## What you will do
Reproduce, character for character, the part of the records below that starts with the line containing "Check the Relecture et ajustements checkbox" and ends with the line containing "(x=187, y=209)", including both of those lines.

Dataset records

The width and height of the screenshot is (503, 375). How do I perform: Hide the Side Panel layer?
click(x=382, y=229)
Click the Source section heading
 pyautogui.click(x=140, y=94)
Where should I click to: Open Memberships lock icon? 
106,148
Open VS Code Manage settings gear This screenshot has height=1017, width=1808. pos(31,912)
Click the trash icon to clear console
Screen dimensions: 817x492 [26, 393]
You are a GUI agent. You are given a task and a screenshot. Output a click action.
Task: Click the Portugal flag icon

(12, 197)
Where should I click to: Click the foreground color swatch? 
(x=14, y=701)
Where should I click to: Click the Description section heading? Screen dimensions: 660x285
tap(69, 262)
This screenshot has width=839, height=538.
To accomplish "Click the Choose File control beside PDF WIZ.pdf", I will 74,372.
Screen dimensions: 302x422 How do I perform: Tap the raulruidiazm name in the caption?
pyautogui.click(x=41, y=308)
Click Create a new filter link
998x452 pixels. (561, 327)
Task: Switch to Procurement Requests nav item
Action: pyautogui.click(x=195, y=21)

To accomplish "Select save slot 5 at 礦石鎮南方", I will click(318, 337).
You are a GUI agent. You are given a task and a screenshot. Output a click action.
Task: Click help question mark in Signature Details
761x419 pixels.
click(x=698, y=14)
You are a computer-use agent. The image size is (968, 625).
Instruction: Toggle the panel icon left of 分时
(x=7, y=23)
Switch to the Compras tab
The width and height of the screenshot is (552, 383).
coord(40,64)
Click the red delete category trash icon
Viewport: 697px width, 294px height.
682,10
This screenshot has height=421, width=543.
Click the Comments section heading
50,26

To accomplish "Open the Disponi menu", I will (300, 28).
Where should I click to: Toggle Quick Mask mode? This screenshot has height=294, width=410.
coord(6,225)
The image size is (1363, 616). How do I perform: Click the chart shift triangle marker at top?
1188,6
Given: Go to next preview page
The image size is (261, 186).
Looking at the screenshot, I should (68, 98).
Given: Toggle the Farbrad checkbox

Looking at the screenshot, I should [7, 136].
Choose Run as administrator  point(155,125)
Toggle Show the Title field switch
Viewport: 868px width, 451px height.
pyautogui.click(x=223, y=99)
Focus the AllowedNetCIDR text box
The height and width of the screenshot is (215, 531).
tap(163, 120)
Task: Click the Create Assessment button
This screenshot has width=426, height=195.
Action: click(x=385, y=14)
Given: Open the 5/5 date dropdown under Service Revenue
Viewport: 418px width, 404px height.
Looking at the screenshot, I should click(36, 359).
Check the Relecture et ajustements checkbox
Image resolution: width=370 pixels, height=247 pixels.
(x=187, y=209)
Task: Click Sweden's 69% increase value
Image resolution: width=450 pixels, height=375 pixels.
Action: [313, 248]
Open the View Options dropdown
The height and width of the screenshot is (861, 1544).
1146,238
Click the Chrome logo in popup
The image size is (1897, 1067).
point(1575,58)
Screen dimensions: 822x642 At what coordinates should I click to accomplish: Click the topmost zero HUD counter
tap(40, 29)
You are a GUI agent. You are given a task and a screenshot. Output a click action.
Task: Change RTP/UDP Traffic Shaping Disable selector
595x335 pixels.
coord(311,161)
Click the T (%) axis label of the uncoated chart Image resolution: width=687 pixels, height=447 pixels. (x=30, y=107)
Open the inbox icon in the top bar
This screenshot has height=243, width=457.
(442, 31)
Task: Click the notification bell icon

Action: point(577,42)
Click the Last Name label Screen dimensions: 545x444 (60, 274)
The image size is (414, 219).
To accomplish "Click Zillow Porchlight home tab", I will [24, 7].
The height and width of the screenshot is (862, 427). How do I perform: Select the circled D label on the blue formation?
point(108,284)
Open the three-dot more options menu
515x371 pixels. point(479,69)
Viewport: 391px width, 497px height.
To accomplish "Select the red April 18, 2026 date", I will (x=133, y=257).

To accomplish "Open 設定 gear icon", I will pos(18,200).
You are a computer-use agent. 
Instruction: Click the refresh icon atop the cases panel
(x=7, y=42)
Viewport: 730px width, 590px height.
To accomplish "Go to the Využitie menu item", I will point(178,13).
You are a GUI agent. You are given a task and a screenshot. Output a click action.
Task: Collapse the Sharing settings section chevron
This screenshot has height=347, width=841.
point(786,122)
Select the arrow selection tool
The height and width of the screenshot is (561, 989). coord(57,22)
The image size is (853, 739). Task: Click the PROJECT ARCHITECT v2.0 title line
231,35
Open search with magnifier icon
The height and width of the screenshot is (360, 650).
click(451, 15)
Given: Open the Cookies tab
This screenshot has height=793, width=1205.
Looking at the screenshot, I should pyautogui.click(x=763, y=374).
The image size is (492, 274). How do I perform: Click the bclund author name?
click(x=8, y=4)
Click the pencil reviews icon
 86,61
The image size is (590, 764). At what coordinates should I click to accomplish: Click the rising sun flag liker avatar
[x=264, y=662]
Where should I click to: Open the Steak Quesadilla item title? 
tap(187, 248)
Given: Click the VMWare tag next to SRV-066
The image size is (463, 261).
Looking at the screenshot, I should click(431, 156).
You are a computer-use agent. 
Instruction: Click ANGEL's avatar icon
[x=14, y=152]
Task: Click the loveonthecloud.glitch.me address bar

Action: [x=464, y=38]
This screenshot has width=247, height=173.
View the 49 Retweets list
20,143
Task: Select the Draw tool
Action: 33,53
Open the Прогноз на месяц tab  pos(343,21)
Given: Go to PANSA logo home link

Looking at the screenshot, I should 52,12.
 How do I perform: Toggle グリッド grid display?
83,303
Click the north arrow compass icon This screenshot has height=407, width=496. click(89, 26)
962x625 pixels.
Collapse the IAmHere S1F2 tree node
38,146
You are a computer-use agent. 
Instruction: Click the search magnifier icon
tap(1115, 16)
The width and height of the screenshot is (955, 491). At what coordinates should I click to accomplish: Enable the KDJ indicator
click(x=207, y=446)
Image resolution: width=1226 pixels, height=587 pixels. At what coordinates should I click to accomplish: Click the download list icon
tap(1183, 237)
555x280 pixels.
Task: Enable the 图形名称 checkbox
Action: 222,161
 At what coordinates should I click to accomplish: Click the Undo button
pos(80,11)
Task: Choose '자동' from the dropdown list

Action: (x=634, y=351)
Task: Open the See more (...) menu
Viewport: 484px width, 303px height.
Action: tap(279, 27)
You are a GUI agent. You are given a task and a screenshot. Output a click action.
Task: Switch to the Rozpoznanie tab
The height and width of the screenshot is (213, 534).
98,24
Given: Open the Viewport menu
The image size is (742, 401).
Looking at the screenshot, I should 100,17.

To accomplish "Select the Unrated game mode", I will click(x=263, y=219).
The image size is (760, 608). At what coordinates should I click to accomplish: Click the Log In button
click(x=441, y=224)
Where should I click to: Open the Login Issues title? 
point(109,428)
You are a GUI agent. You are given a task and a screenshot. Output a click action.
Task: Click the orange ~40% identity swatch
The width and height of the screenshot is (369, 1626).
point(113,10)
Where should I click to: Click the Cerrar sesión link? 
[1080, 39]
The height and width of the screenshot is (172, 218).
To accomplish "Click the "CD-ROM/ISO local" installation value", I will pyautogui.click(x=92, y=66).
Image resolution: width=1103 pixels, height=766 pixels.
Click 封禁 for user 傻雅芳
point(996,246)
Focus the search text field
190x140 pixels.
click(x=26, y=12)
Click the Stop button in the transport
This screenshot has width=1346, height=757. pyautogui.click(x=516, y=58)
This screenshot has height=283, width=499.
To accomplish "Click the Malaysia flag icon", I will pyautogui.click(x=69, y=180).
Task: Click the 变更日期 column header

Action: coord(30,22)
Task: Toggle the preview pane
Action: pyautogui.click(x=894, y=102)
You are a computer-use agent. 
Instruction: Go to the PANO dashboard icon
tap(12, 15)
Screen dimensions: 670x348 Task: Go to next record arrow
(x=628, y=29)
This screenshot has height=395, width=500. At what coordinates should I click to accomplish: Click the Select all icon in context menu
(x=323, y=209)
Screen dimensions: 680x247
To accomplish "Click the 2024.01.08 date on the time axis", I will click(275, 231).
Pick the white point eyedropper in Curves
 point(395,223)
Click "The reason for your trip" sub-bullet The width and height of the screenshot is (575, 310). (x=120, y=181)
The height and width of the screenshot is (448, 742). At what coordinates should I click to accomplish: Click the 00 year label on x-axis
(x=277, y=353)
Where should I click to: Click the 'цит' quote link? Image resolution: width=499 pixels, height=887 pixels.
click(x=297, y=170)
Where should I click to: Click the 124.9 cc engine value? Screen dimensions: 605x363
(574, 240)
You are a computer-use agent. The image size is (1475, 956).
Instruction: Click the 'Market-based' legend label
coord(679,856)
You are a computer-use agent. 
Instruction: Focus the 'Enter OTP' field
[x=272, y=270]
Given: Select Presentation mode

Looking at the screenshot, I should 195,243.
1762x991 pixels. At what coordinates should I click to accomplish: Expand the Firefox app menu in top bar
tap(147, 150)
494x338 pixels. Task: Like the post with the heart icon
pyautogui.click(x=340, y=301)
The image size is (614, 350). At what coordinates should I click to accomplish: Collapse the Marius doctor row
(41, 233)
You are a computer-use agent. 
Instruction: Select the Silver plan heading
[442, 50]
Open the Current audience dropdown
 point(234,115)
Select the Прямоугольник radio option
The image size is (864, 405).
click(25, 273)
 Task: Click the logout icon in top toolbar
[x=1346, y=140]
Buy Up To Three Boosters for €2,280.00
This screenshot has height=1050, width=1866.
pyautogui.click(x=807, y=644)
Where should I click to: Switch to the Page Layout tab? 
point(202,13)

## In response
Check the Relecture et ajustements checkbox
Image resolution: width=370 pixels, height=247 pixels.
(x=187, y=209)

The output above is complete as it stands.